BEGIN GIVEN RECORDS

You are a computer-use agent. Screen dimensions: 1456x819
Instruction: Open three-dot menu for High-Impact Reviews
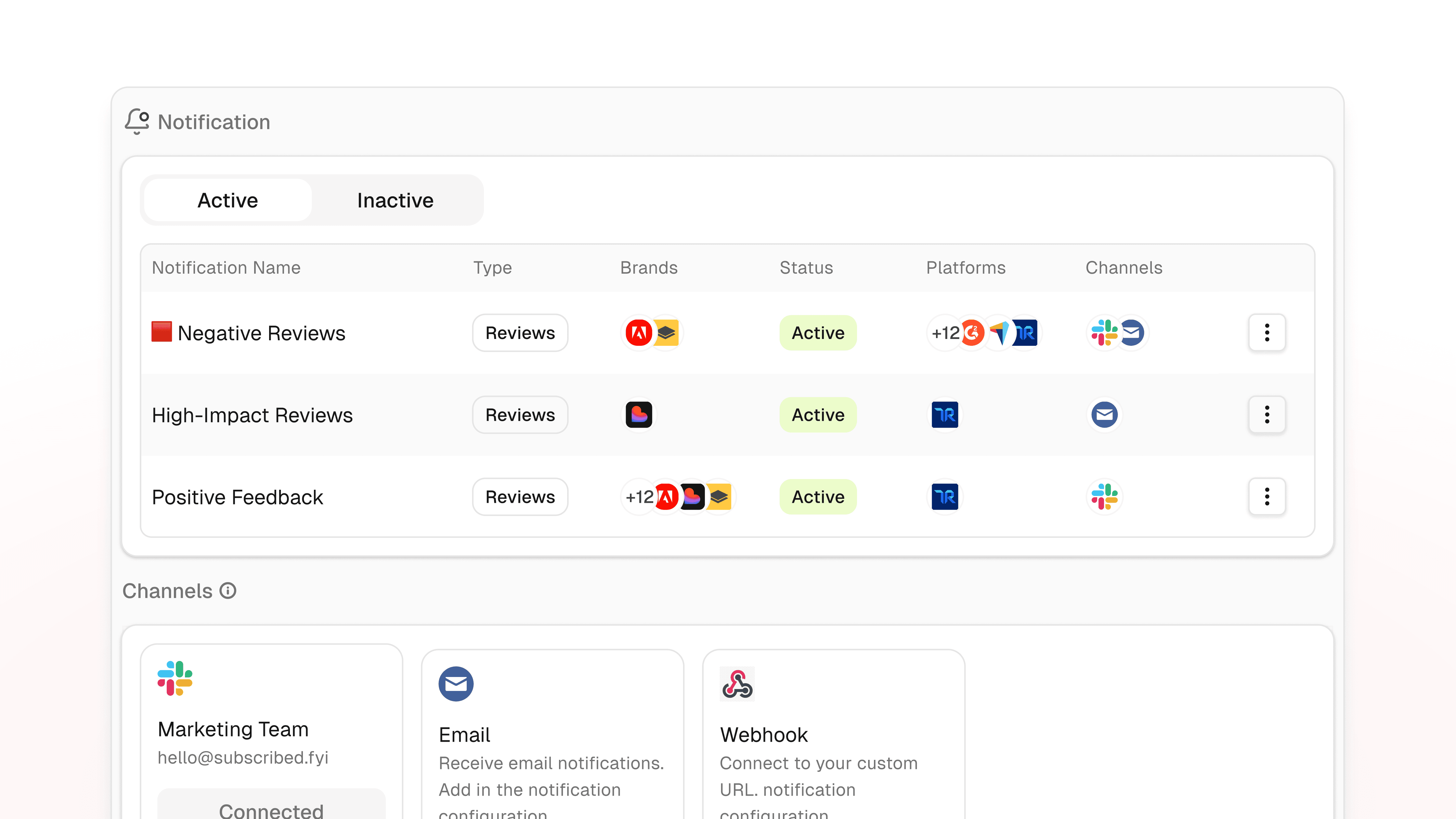[1267, 415]
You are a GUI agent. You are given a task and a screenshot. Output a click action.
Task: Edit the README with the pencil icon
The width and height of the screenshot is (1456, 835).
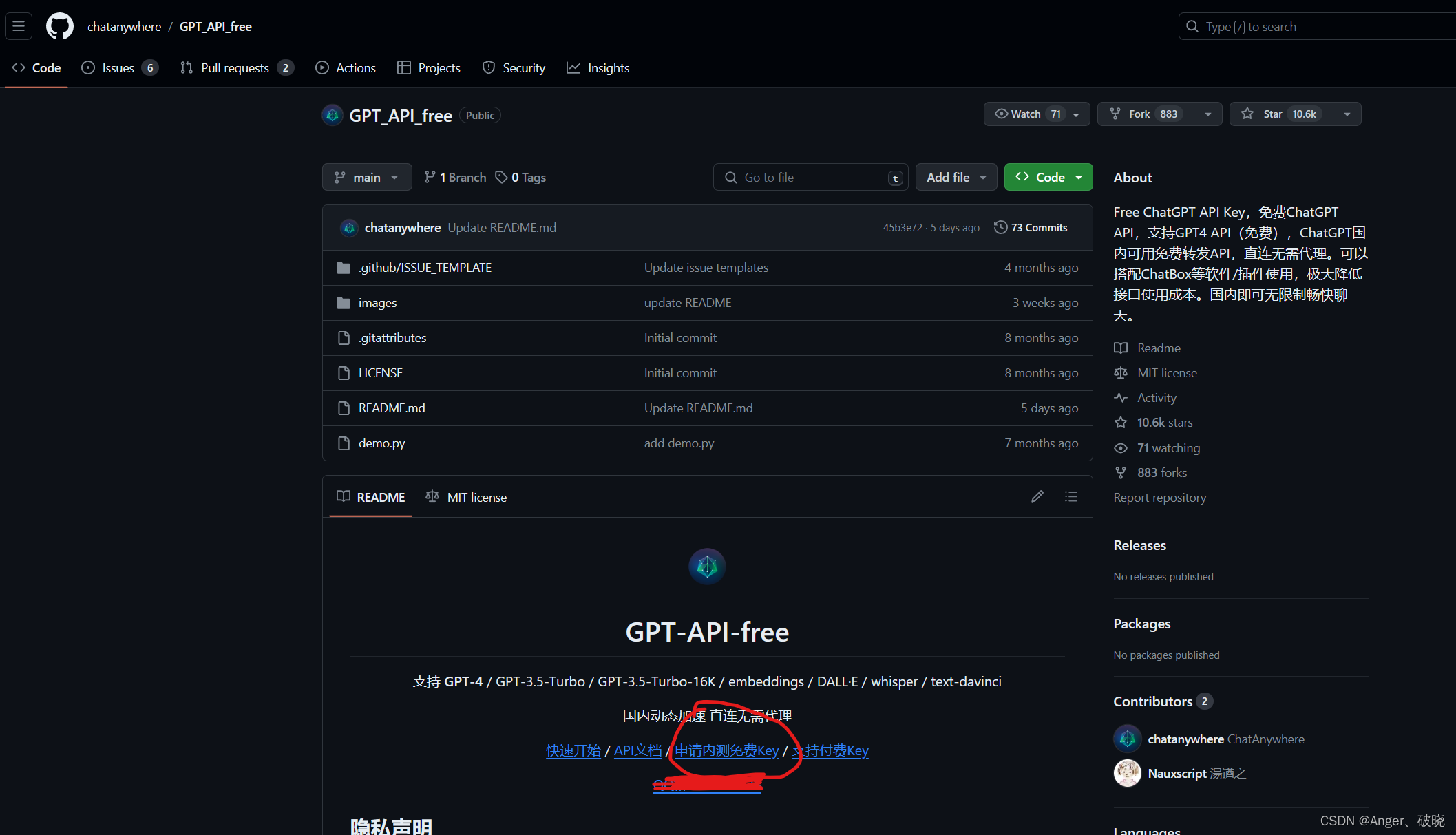click(1037, 496)
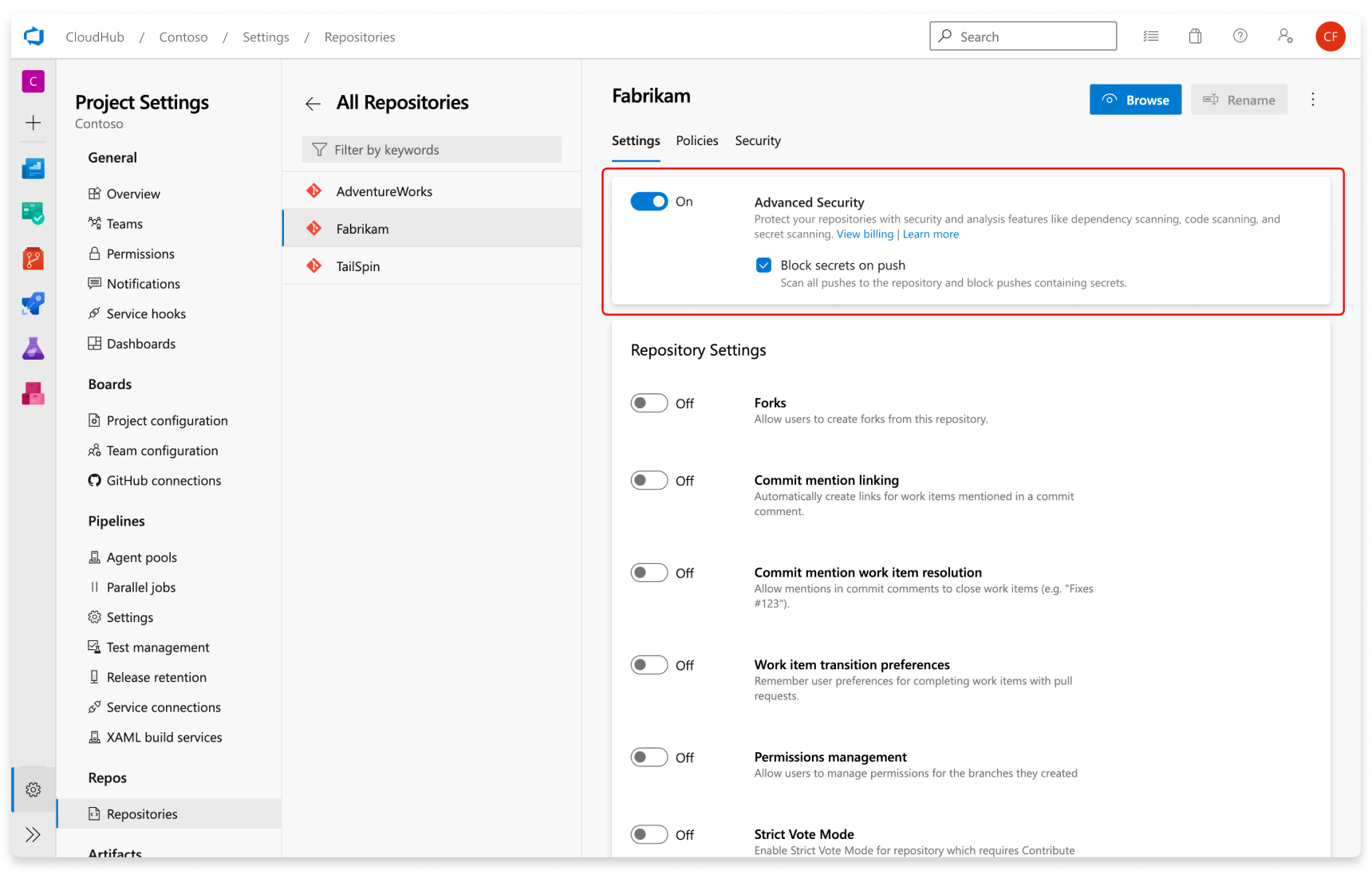Uncheck Block secrets on push
The width and height of the screenshot is (1372, 874).
(763, 265)
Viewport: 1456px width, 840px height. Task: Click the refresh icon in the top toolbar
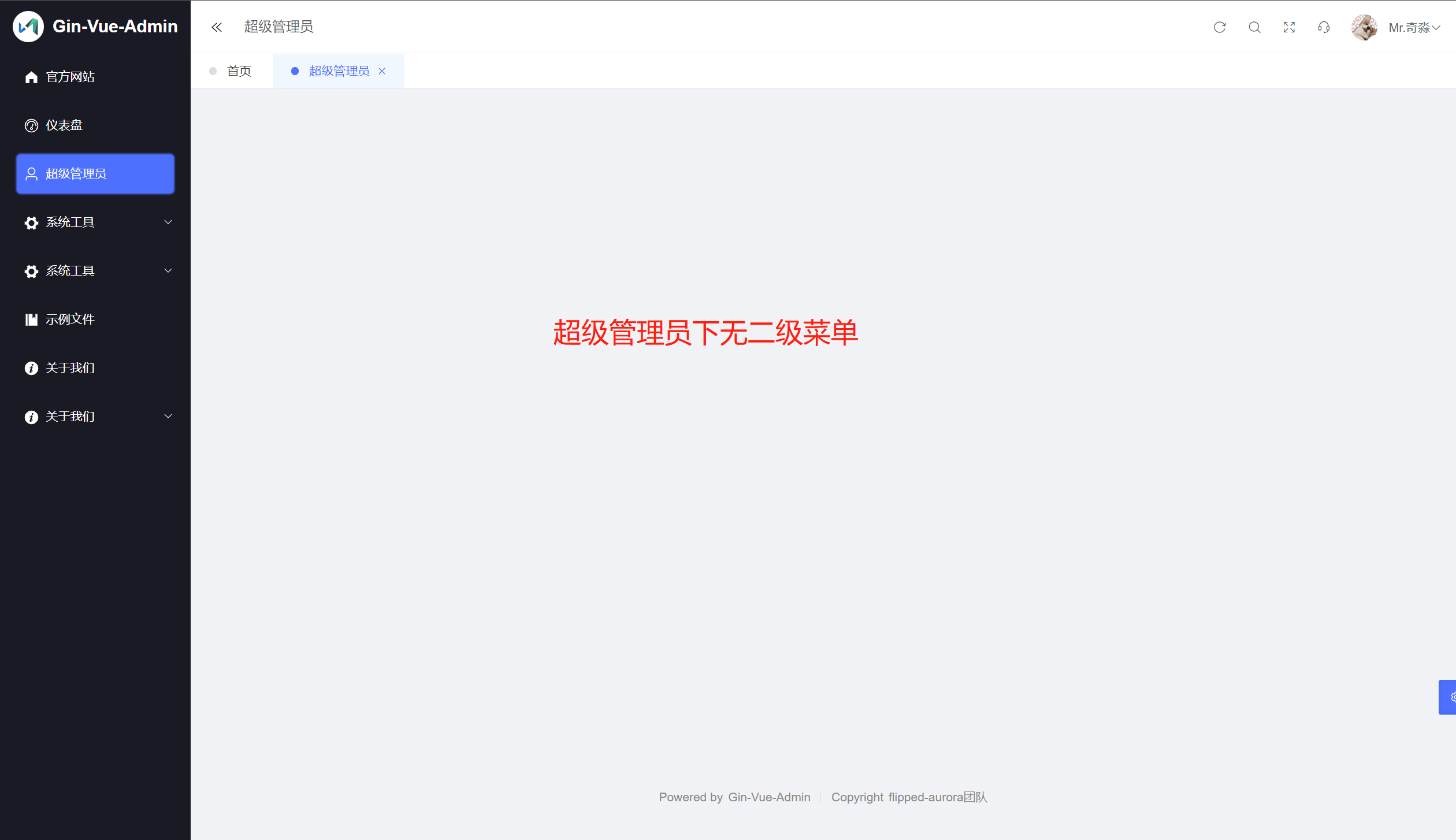pyautogui.click(x=1220, y=27)
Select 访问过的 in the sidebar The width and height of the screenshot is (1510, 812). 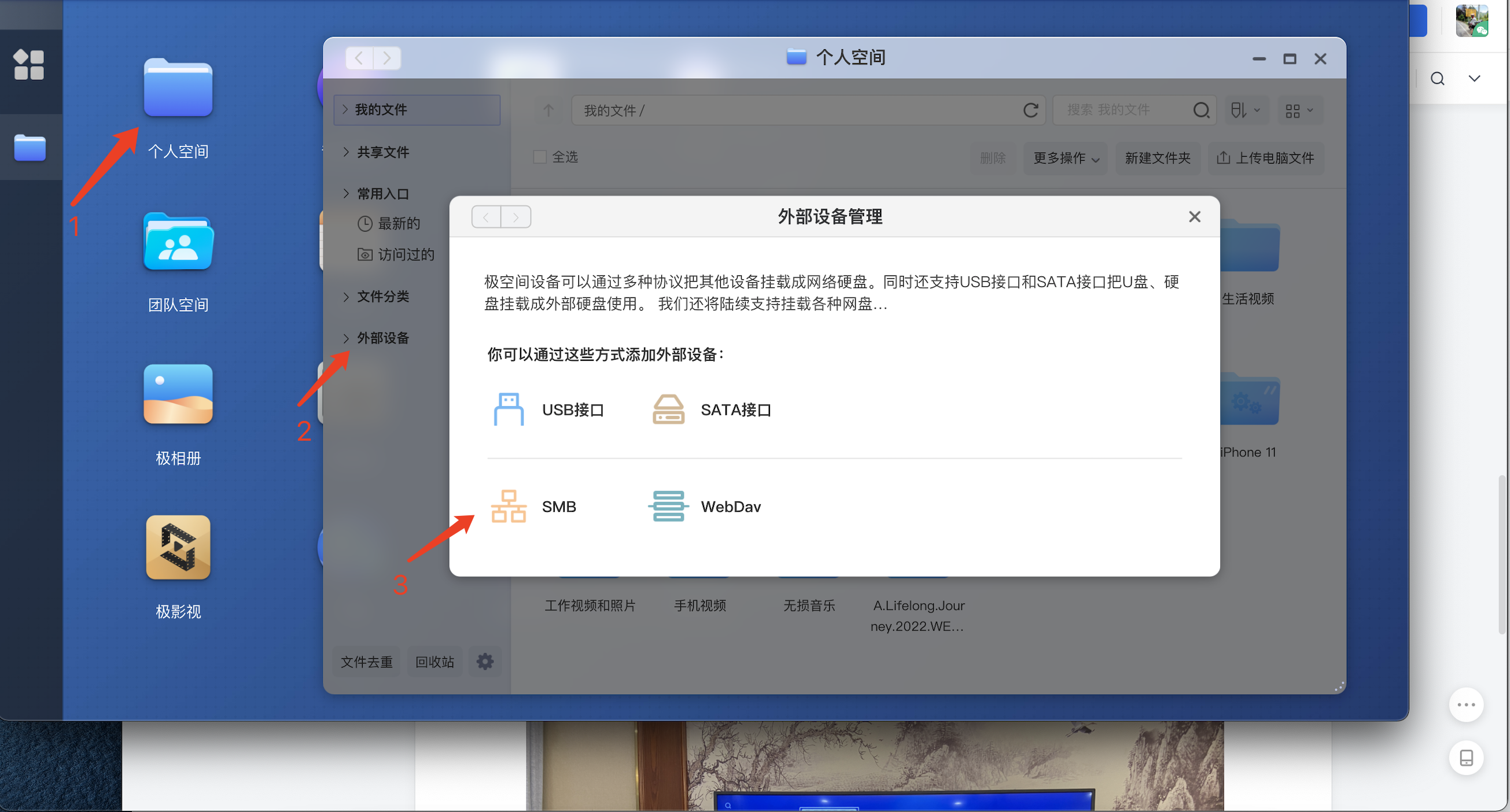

END GIVEN RECORDS

* **TASK ITEM**
Leave the pictures out and print the records above exactly as they stand.

* **PROBLEM SOLUTION**
You are a computer-use agent. Screen dimensions: 1456x819
Instruction: Open three-dot menu for High-Impact Reviews
[1267, 415]
You are a GUI agent. You are given a task and a screenshot. Output a click action.
Task: Edit the README with the pencil icon
The width and height of the screenshot is (1456, 835).
click(1037, 496)
Uncheck Block secrets on push
The width and height of the screenshot is (1372, 874).
(763, 265)
Viewport: 1456px width, 840px height. Task: Click the refresh icon in the top toolbar
pyautogui.click(x=1220, y=27)
Select 访问过的 in the sidebar The width and height of the screenshot is (1510, 812). 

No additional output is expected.